3 理事は、理事会を構成し、この定款の定め及び理事会の議決に基づき、この法人の業務を執行する。
4 監事は、次に掲げる職務を行う。
(1) 理事の業務執行の状況を監査すること。
(2) この法人の財産の状況を監査すること。
(3) 前2号の規定による監査の結果、この法人の業務又は財産に関し不正の行為又は法令若しくは定款に違反する重大な事実があることを発見した場合には、これを総会又は所轄庁に報告すること。
(4) 前号の報告をするため必要がある場合には、総会を招集すること。
(5) 理事の業務執行の状況若しくはこの法人の財産の状況について、理事に意見を述べ、又は理事会の招集を請求すること。
※NPO法18条1項1号〜5号までの規定をこの定款の規定に合うように記載しておきます。
(任期等)
第16条 役員の任期は、2年とする。ただし、再任を妨げない。
※役員の任期は、NPO法24条1項に、2年以内で定款で定める期間とすると定められています。再任することもできます。
2 役員の任期は、前項の規定に関わらず,後任の役員が選任されていない場合に限り、任期の末日後最初の社員総会の終結の時までその任期を伸長することができる。
※理事を社員総会で選任する場合は、このような規定を入れておくこともNPO法24条2項により認められています。
3 補欠のため、又は増員によって就任した役員の任期は、それぞれの前任者又は現任者の任期の残存期間とする。
4 役員は、辞任又は任期満了後においても、後任者が就任するまでは、その職務を行わなければならない。
(欠員補充)
第17条 理事又は監事のうち、その定数の3分の1を超える者が欠けたときは、遅滞なくこれを補充しなければならない。
(解任)
第18条 役員が次の各号の一に該当するに至ったときは、総会の議決により、これを解任することができる。この場合、その役員に対し、議決する前に弁明の機会を与えなければならない。

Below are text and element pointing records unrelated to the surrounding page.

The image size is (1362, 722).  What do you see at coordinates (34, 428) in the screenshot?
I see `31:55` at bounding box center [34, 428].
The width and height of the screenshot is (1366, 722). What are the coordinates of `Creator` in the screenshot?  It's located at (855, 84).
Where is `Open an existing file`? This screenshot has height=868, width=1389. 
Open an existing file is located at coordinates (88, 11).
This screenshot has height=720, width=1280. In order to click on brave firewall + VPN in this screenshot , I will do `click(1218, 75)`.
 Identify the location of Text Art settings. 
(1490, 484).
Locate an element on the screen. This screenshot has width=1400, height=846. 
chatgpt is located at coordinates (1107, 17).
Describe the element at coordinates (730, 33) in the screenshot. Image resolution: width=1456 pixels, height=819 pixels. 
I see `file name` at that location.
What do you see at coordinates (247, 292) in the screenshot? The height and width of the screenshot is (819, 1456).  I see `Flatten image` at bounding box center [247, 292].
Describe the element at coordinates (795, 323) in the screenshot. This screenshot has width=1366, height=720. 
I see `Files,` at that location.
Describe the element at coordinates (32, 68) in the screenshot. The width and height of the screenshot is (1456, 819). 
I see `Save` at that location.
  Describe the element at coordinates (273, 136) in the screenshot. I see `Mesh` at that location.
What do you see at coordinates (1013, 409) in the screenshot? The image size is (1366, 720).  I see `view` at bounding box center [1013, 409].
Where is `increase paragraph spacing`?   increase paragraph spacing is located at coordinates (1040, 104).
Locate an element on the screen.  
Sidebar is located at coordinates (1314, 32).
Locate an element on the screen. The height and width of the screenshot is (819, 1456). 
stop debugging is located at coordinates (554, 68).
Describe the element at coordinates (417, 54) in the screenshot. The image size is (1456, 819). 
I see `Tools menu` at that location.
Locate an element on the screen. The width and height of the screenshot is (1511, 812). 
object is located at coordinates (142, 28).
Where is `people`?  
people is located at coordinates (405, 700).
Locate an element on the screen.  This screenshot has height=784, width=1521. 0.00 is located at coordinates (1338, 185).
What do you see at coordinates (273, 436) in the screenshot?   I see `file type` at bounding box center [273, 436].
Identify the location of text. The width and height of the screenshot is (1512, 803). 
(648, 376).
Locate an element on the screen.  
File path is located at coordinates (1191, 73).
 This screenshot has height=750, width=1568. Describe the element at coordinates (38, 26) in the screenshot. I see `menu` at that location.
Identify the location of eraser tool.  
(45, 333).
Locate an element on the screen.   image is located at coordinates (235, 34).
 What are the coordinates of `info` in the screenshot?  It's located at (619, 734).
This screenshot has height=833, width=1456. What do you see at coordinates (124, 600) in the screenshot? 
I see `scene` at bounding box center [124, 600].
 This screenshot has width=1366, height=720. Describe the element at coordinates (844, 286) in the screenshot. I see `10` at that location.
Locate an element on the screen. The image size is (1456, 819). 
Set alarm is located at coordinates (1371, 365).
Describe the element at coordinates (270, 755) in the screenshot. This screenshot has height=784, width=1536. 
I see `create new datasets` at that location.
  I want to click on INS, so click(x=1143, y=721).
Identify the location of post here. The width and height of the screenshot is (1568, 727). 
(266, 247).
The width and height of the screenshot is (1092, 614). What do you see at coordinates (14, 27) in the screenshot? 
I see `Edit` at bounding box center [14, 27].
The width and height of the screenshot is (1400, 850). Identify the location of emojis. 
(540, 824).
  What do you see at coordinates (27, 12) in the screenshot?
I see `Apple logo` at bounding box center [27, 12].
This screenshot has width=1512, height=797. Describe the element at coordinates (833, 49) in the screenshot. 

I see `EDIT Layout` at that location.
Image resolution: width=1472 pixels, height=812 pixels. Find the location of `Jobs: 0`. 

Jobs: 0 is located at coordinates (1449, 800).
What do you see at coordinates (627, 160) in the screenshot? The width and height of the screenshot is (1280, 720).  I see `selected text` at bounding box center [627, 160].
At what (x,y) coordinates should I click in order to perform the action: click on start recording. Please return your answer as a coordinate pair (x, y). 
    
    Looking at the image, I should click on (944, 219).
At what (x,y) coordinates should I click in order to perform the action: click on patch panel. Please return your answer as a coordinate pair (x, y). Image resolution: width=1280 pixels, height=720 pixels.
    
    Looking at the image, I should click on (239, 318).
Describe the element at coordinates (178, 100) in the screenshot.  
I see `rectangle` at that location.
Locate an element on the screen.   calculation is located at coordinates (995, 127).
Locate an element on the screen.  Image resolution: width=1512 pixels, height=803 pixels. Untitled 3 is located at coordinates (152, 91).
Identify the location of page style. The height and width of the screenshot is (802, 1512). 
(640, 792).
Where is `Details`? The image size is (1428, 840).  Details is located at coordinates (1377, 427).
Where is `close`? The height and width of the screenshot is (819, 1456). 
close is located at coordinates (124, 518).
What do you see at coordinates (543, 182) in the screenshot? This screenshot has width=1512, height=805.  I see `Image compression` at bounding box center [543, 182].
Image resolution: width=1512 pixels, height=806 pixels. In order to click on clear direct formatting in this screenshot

(1) 法令または定款に著しく違反する行為のあったとき。
(2) 心身の故障のため、職務の遂行に堪えないと認められるとき。
(3) 職務上の義務違反その他役員としてふさわしくない行為があったとき。
(報酬等)
第19条 役員は、その総数の3分の1以下の範囲内で報酬を受けることができる。
※NPO法2条2条1号ロに定められています。
2 役員には、その職務を執行するために要した費用を弁償することができる。
3 前2項に関し必要な事項は、理事会の議決を経て、理事長が別に定める。
(職員)
第20条 この法人に、事務局長その他の職員を置くことができる。
2 前項の規定により、職員を置く場合は、理事長がこれを任免する。
(種別)
第21条 この法人の総会は、通常総会及び臨時総会の2種とする。
(構成)
第22条 総会は、正会員をもって構成する。
(権能)
第23条 総会は、以下の事項について議決する。
(1) 定款の変更
(2) 解散
(3) 合併
(4) 事業報告及び収支決算
(5) 役員の選任又は解任
(6) その他運営に関する重要事項
※@第1号〜第3号以外については、理事会によって議決することを妨げられません。
A(4)(5)についても理事会権限にできますが、理事が暴走するのを抑止するためにも総会権限にしておくことが好ましいです。